I tried to apply the same schema to the entities
column, and I had to convert the column to json first.
ent1 = ent1.withColumn("entities2", to_json("entities"))
It works for cells with an array of 1 dictionary, but gives null
to cells that have an array of multiple dictionaries (the 4th row):
ent1.withColumn("entities2", from_json("entities2", schema)).select("entities2.*").show()
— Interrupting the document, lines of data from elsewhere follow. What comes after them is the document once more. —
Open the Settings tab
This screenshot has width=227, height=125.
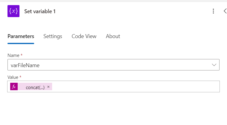(x=53, y=36)
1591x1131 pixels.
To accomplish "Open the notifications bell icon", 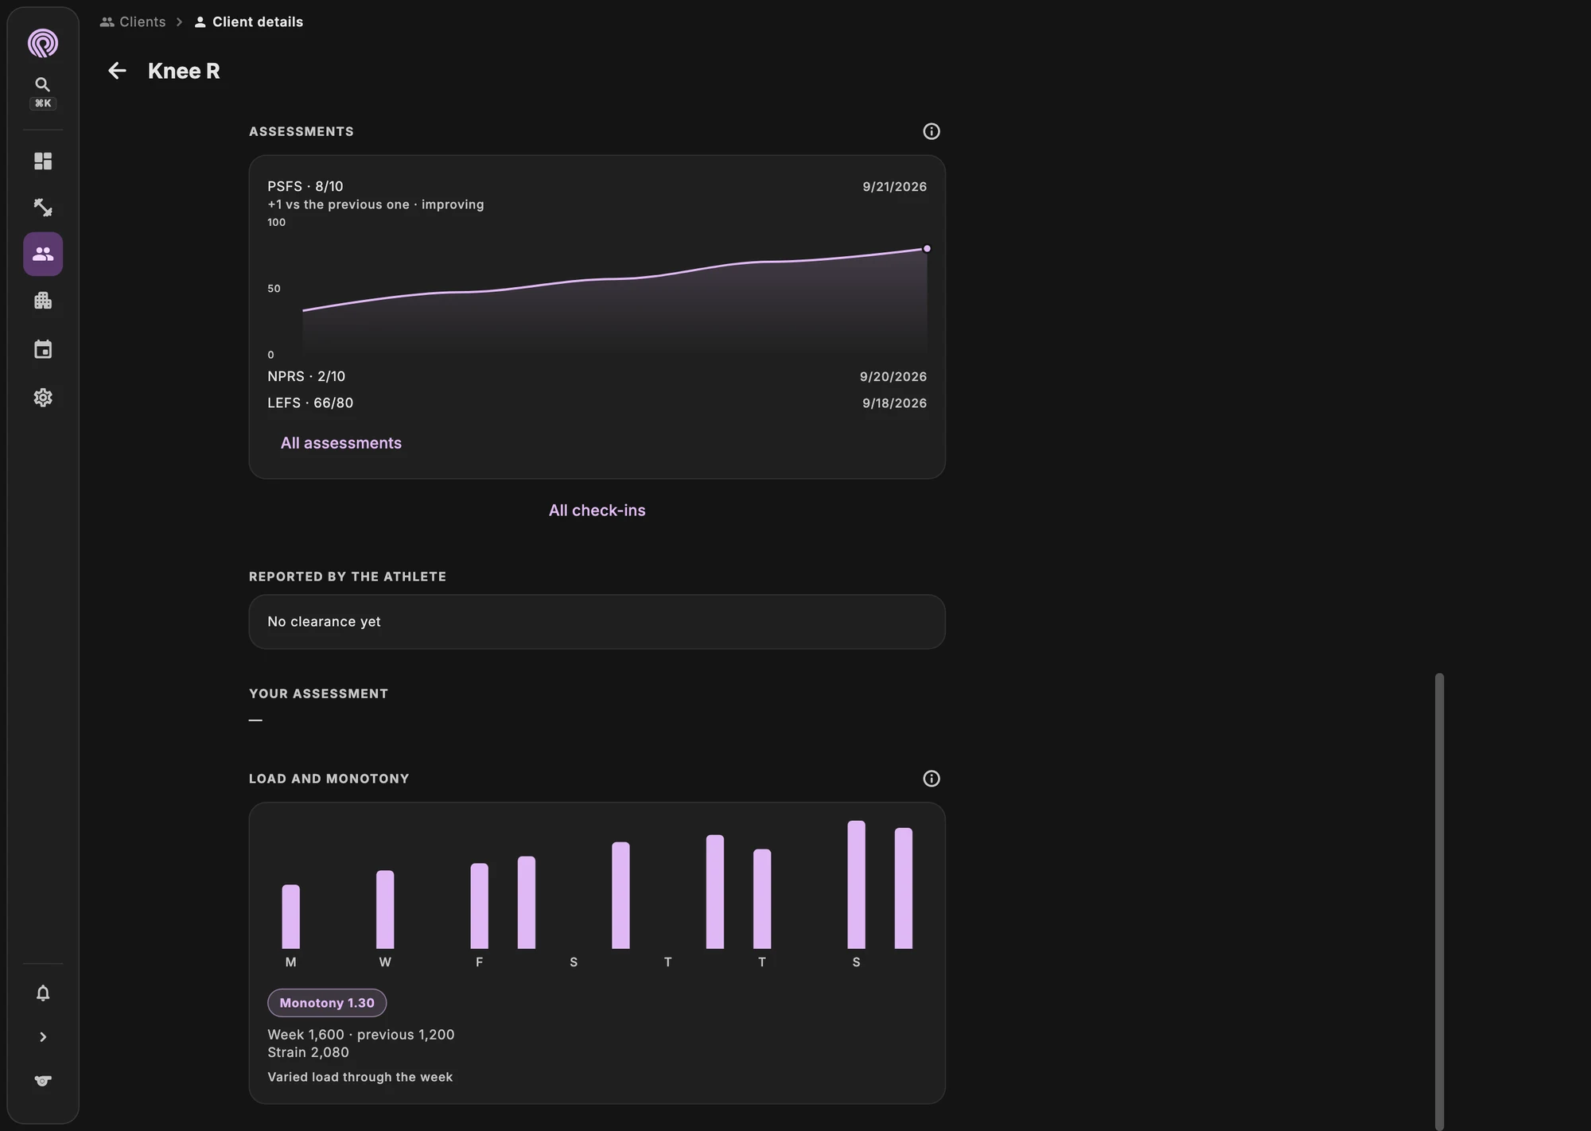I will tap(43, 993).
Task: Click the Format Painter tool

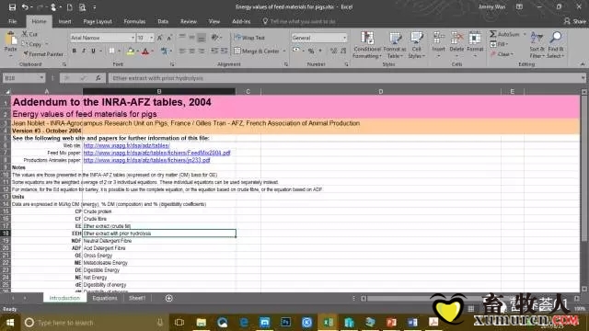Action: click(x=43, y=54)
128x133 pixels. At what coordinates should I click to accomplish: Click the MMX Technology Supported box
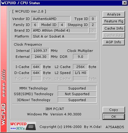(77, 88)
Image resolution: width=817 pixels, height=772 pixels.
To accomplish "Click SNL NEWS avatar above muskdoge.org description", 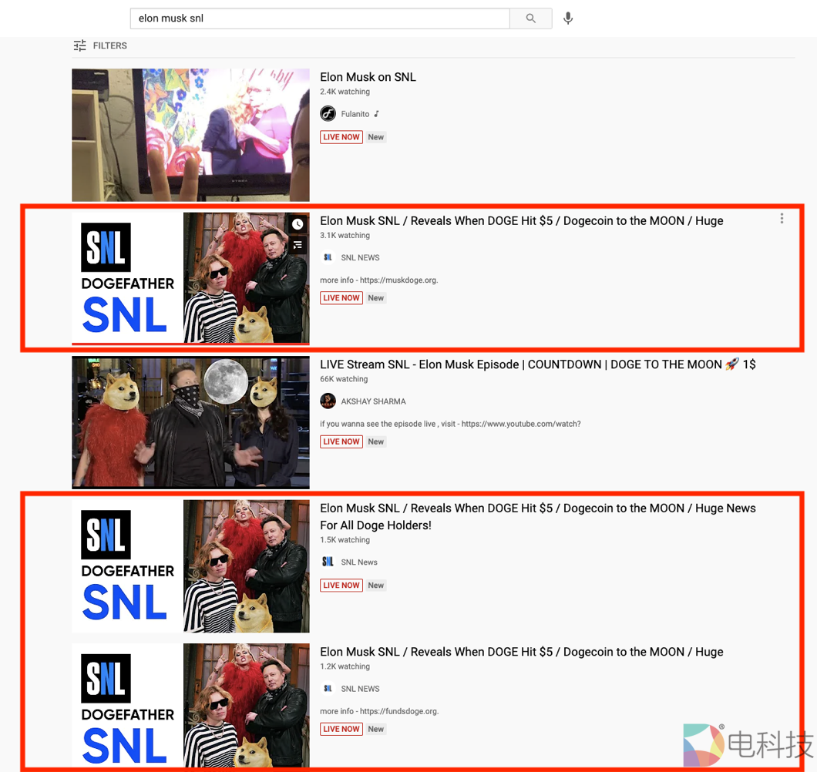I will point(328,258).
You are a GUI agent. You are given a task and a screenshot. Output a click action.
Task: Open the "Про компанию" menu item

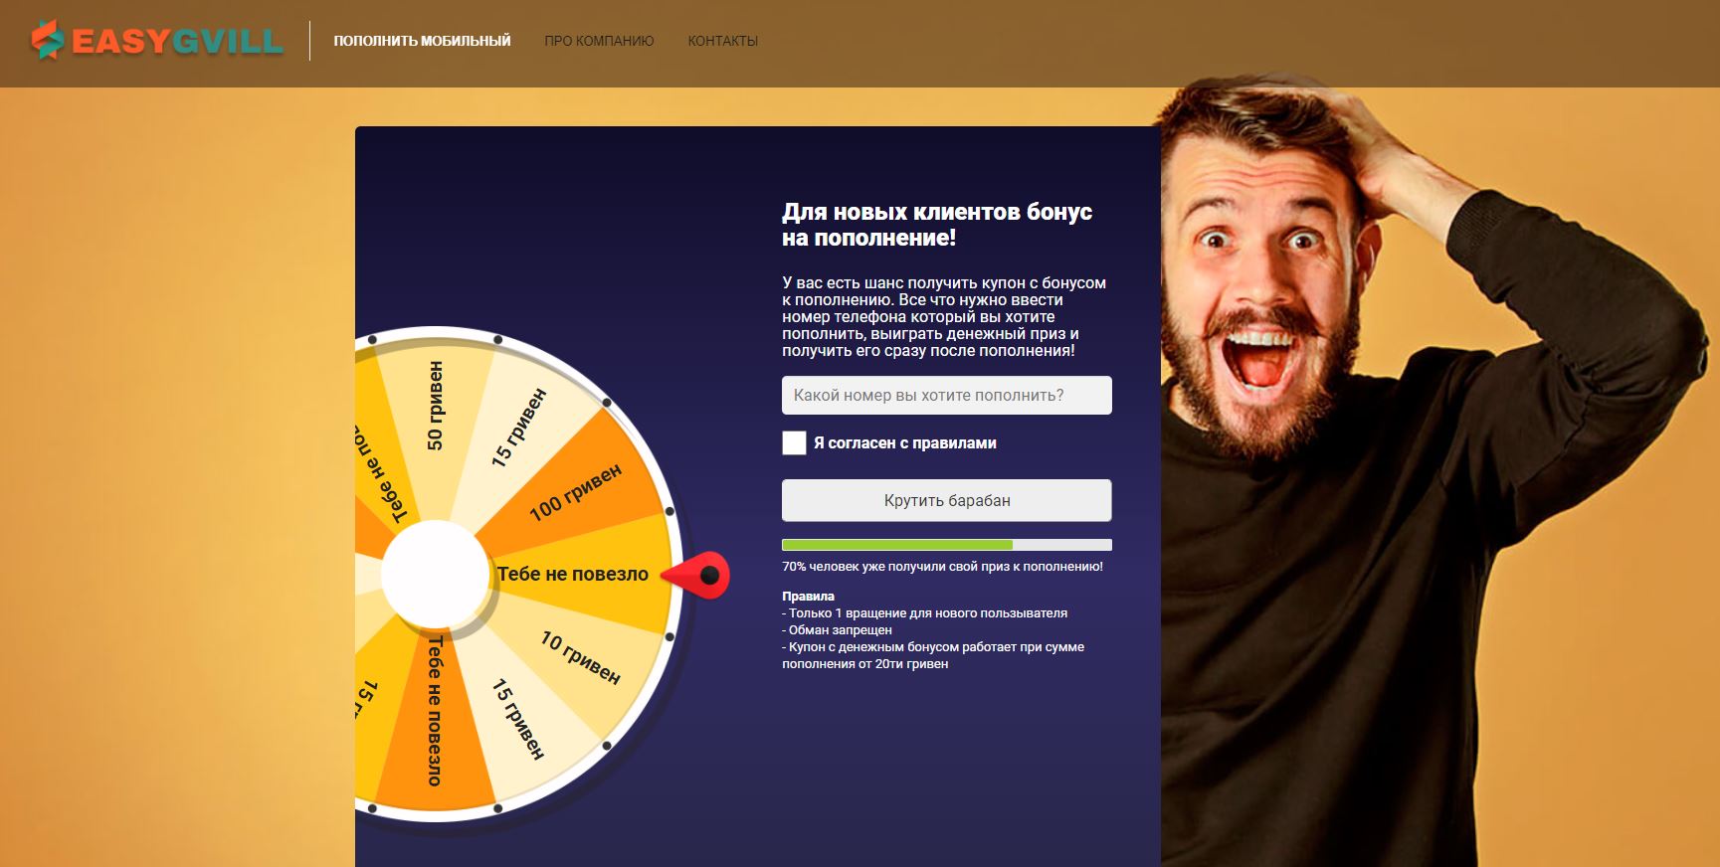599,41
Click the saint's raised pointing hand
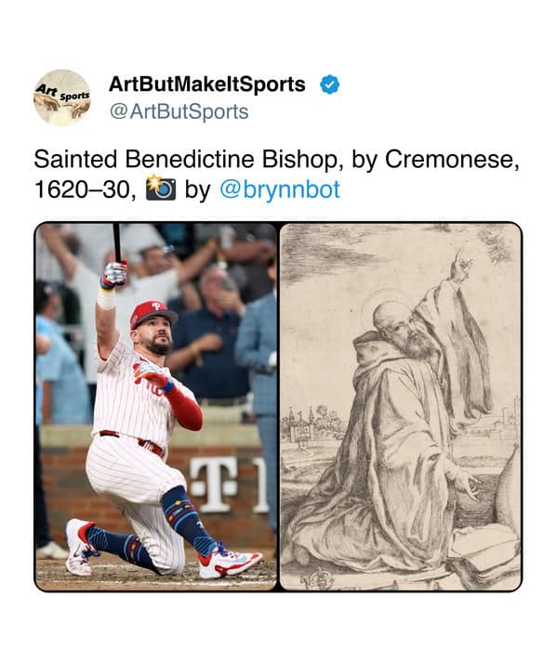Image resolution: width=557 pixels, height=662 pixels. tap(462, 265)
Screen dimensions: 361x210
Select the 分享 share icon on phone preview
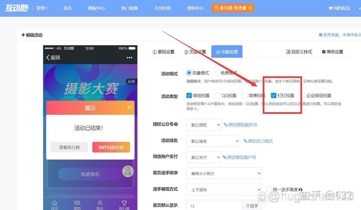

+-------------+-----+----+------+--------+-----+------------+----------+-------------------+
|annotatorType|begin| end|result|sentence|chunk| metadata|embeddings|sentence_embeddings|
+-------------+-----+----+------+--------+-----+------------+----------+-------------------+
| chunk| 166| 169| Lyft| null| null|[MISC, 0, 0]| []| []|
| chunk| 11| 14| Lyft| null| null|[MISC, 0, 0]| []| []|
| chunk| 52| 55| Lyft| null| null|[MISC, 1, 0]| []| []|
| null| null|null| null| null| null| null| null| null|
+-------------+-----+----+------+--------+-----+------------+----------+-------------------+
The desired output is
+-------------+-----+----+----------------+------------------------+----------+-------------------+
|annotatorType|begin| end| result | metadata |embeddings|sentence_embeddings|
+-------------+-----+----+----------------+------------------------+----------+-------------------+
| chunk| 166| 169|Lyft |[MISC] | []| []|
| chunk| 11| 14|Lyft |[MISC] | []| []|
| chunk| 52| 55|Lyft. |[MISC] | []| []|
| chunk| [..]|[..]|[Lyft,Lyft, |[MISC,MISC,MISC, | []| []|
| | | |FedEx Ground..] |ORG,LOC,ORG,ORG,ORG,ORG]| | |
+-------------+-----+----+----------------+------------------------+----------+-------------------+
I also tried convert to json for each row, but I lose track of the original row and was given flatted son:
new_df = sqlContext.read.json(ent2.rdd.map(lambda r: r.entities2))
new_df.show()
+-------------+-----+----------+----+------------+----------------+-------------------+
|annotatorType|begin|embeddings| end| metadata| result|sentence_embeddings|
+-------------+-----+----------+----+------------+----------------+-------------------+
| chunk| 166| []| 169|[0, MISC, 0]| Lyft| []|
| chunk| 11| []| 14|[0, MISC, 0]| Lyft| []|
| chunk| 52| []| 55|[0, MISC, 1]| Lyft| []|
| chunk| 0| []| 11| [0, ORG, 0]| FedEx Ground| []|
| chunk| 717| []| 720| [1, LOC, 4]| Dock| []|
| chunk| 811| []| 816| [2, ORG, 5]| Parcel| []|
| chunk| 1080| []|1095| [3, ORG, 6]|Parcel Assistant| []|
| chunk| 1102| []|1108| [4, ORG, 7]| • Daily| []|
| chunk| 1408| []|1417| [5, ORG, 8]| Assistants| []|
+-------------+-----+----------+----+------------+----------------+-------------------+
I tried to apply UDF to go through the list of array inside "entities" :
def flatten(my_dict):
d_result = defaultdict(list)
for sub in my_dict:
val = sub['result']
d_result["result"].append(val)
return d_result["result"]
ent = ent.withColumn('result', flatten(df.entities))
TypeError: Column is not iterable
I found this post Apache Spark Read JSON With Extra Columns being closely resembling my problem, but after converting the column entities
to json, I still can't solve it by the solutions provided in that post.
Any help is appreciated!! Ideally solutions in python but examples in scala is helpful too!